- Exercise: Beginning with the line that contains "人才招聘 (522, 1028)" in the material below, print each line exactly until the line that contains "排版印刷 (279, 1085)" has been printed, then stop.

- Data under study:
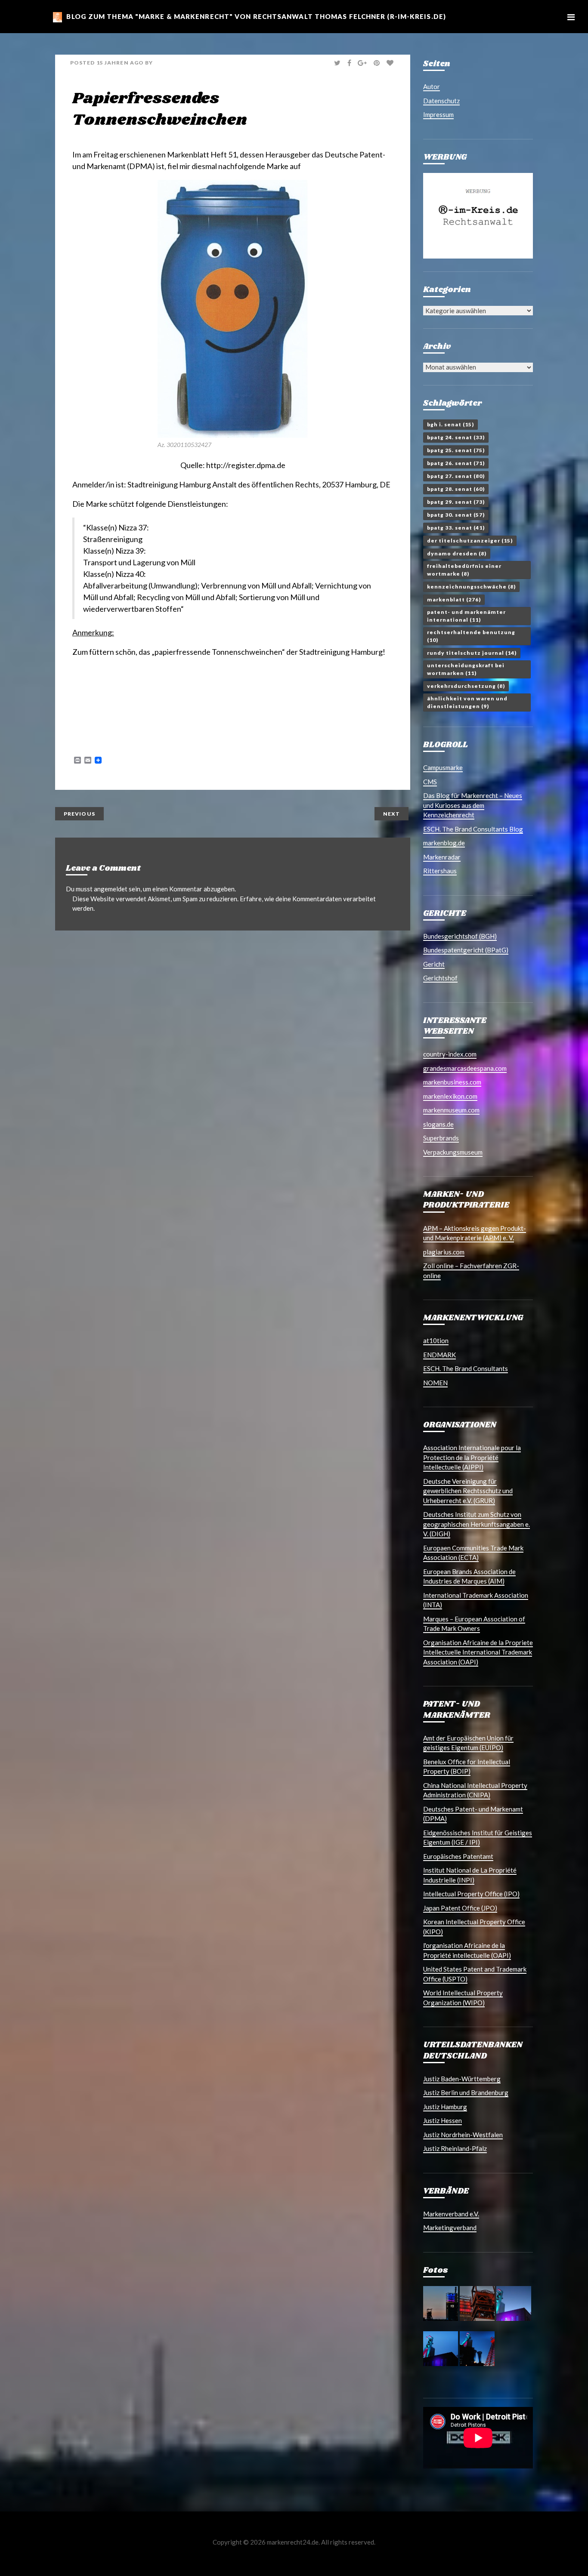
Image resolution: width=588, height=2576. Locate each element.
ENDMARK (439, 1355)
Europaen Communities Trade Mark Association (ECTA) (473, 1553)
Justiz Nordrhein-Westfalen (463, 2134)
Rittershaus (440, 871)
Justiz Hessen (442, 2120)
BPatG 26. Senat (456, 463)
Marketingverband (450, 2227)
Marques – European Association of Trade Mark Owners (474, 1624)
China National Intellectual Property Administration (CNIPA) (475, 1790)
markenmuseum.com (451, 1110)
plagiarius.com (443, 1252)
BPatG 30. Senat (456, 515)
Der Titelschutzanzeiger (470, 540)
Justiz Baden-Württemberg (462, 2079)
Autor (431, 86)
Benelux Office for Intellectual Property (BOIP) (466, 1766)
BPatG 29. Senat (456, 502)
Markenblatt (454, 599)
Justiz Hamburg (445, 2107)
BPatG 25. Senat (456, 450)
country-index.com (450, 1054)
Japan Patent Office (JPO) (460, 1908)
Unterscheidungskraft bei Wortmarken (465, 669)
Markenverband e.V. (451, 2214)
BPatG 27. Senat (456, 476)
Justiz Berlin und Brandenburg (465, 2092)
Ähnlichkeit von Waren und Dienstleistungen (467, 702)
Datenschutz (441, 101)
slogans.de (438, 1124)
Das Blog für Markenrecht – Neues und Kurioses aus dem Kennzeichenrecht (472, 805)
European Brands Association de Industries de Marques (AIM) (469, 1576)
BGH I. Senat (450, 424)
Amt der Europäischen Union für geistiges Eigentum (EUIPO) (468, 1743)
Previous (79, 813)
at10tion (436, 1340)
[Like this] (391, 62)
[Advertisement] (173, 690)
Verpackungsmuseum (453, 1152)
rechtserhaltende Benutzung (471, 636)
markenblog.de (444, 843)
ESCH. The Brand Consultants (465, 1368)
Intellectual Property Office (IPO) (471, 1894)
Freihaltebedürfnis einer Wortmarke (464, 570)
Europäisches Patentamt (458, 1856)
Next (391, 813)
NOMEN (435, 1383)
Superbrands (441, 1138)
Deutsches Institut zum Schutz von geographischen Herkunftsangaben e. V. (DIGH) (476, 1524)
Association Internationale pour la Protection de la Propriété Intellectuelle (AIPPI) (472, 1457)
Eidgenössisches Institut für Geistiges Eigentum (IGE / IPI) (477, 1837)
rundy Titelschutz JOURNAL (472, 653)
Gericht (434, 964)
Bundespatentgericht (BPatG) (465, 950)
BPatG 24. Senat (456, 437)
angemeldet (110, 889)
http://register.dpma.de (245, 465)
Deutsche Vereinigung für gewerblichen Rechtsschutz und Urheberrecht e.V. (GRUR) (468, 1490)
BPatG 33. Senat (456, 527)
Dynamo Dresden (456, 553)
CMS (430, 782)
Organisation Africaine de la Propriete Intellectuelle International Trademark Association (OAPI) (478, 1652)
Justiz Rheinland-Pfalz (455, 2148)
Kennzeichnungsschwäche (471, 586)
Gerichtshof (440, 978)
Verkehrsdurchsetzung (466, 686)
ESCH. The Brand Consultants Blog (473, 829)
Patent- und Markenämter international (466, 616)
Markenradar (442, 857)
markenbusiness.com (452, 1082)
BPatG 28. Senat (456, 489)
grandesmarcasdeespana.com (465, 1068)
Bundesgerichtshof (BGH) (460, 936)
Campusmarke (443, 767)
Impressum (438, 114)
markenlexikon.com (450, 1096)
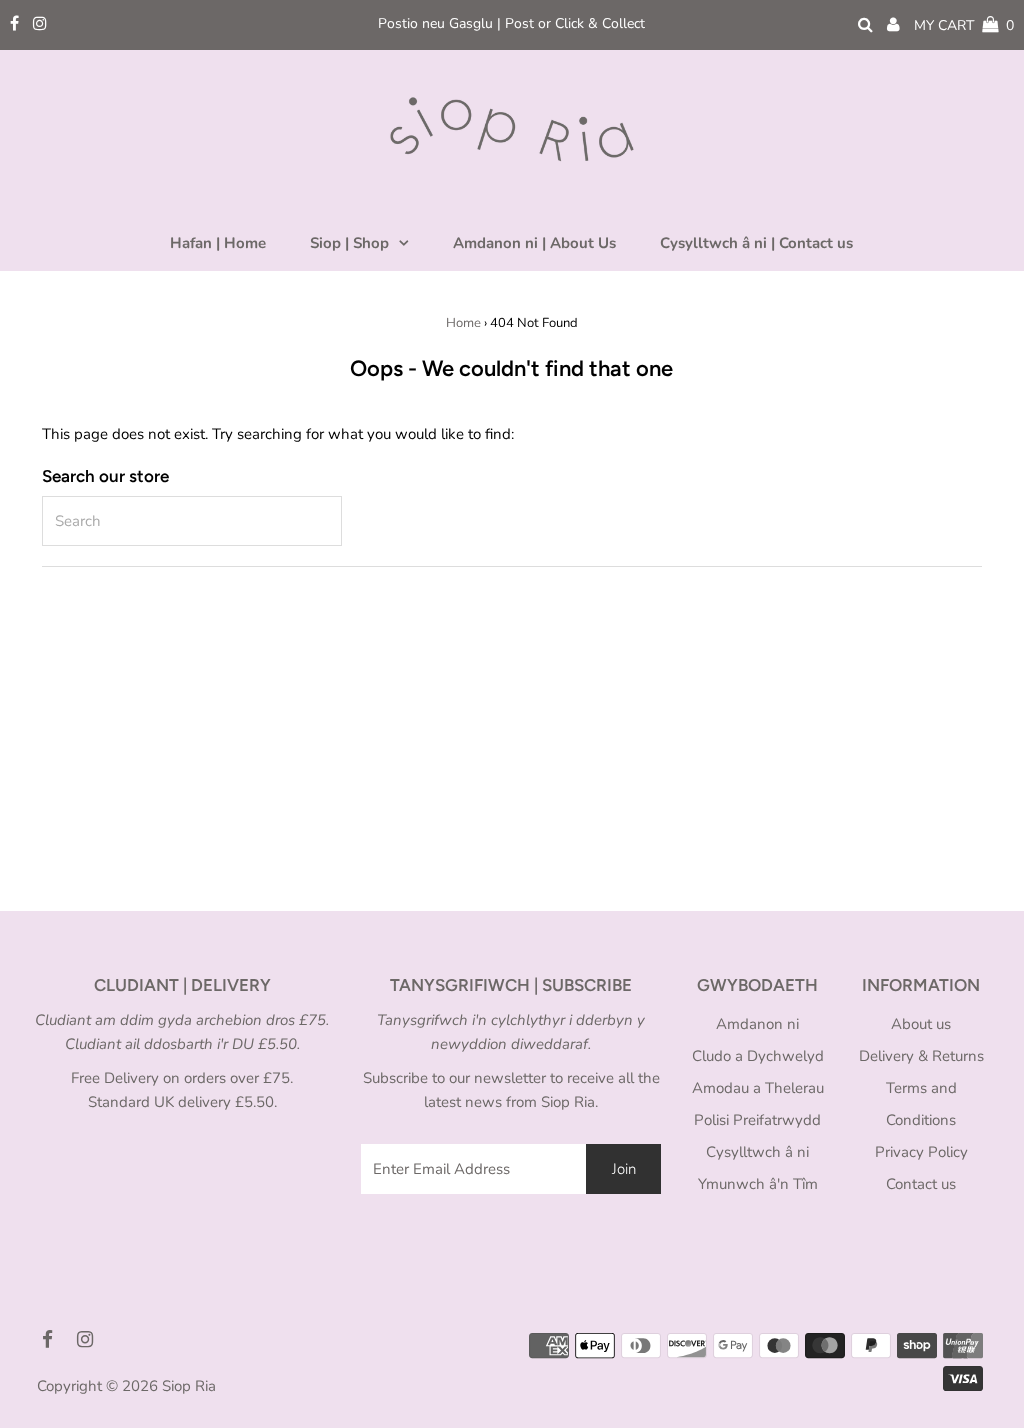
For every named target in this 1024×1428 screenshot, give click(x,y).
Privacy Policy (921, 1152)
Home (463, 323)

* * *

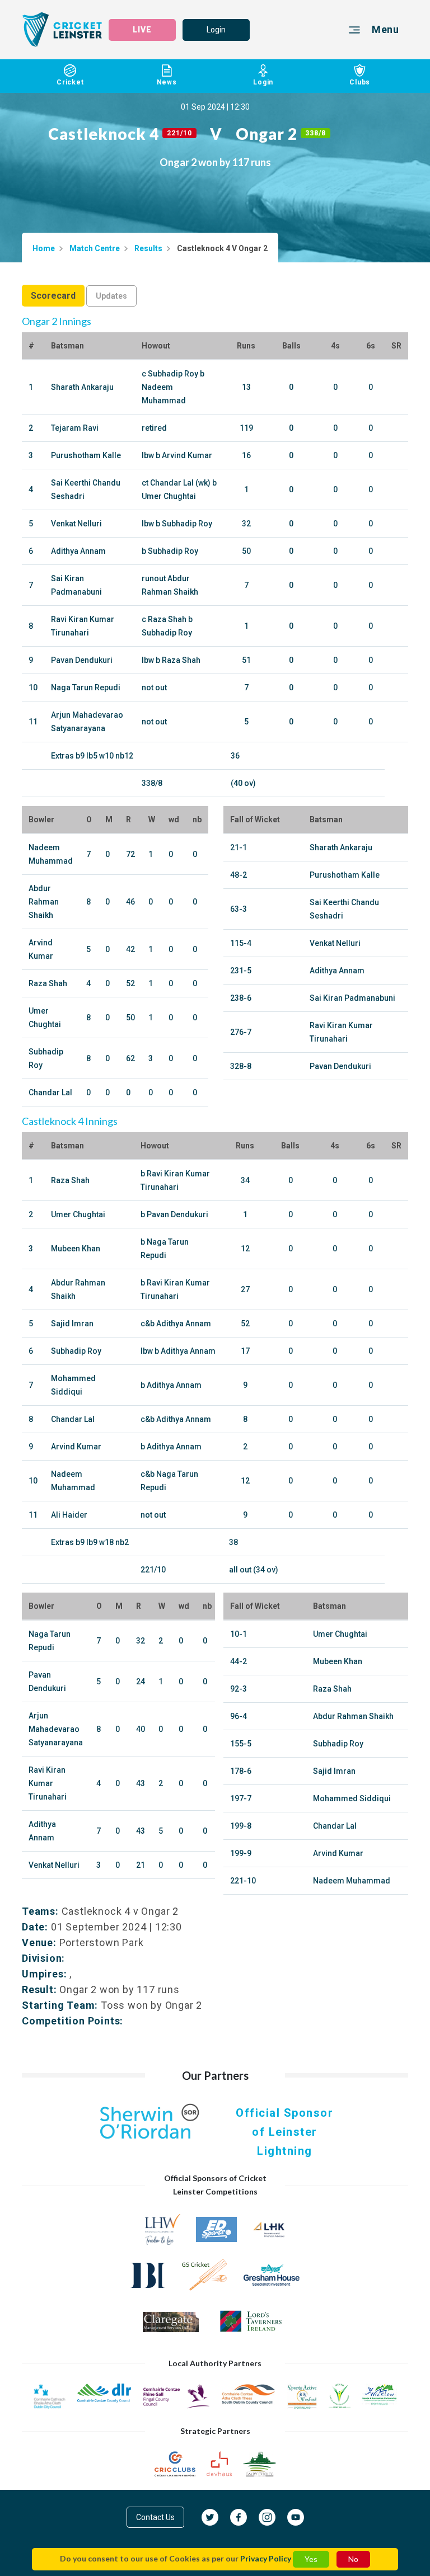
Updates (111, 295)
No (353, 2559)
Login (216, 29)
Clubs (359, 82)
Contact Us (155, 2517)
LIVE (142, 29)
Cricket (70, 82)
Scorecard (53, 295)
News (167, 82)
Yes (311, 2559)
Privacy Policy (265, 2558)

* * *

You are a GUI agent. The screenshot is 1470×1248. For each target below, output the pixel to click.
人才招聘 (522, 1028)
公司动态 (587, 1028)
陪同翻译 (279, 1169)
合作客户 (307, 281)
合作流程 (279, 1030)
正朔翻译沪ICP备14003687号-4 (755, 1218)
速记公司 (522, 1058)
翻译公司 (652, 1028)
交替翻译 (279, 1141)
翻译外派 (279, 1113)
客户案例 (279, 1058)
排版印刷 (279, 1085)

- Exercise solution:
人才招聘 (522, 1028)
公司动态 (587, 1028)
陪同翻译 (279, 1169)
合作客户 (307, 281)
合作流程 (279, 1030)
正朔翻译沪ICP备14003687号-4 (755, 1218)
速记公司 (522, 1058)
翻译公司 (652, 1028)
交替翻译 (279, 1141)
翻译外派 (279, 1113)
客户案例 (279, 1058)
排版印刷 (279, 1085)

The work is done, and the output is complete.